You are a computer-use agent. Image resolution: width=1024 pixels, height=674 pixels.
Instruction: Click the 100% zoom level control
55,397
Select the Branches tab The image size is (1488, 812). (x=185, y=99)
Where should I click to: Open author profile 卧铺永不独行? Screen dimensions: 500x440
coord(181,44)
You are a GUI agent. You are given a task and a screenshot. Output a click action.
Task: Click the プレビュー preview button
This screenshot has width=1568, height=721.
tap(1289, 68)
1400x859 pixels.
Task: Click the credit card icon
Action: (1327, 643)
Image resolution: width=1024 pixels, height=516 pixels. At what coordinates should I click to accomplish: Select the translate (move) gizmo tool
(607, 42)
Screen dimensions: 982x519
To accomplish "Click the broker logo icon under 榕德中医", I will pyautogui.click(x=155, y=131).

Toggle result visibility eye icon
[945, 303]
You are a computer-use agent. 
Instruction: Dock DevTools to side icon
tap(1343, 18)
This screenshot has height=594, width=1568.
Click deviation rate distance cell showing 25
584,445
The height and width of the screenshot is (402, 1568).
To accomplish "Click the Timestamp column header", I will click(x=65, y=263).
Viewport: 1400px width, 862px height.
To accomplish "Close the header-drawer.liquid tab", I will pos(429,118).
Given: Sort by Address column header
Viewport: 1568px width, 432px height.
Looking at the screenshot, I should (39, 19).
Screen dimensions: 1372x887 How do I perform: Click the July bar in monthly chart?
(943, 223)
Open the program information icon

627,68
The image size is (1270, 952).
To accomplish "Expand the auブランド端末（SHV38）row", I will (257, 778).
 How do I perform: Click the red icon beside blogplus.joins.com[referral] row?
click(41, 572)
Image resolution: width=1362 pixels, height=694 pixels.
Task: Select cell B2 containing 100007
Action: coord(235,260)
* * * * *
▶ _WHAT YOU HAVE TO DO_
Edit the rows from the line containing "Given: Sort by Address column header" through the last row, changing "program information icon" to "program details icon" and leaving everything else as it is. Return only those lines.

▶ _TASK RESULT_
Given: Sort by Address column header
Viewport: 1568px width, 432px height.
Looking at the screenshot, I should (39, 19).
Screen dimensions: 1372x887 How do I perform: Click the July bar in monthly chart?
(943, 223)
Open the program details icon

627,68
The image size is (1270, 952).
To accomplish "Expand the auブランド端末（SHV38）row", I will (257, 778).
 How do I perform: Click the red icon beside blogplus.joins.com[referral] row?
click(41, 572)
Image resolution: width=1362 pixels, height=694 pixels.
Task: Select cell B2 containing 100007
Action: coord(235,260)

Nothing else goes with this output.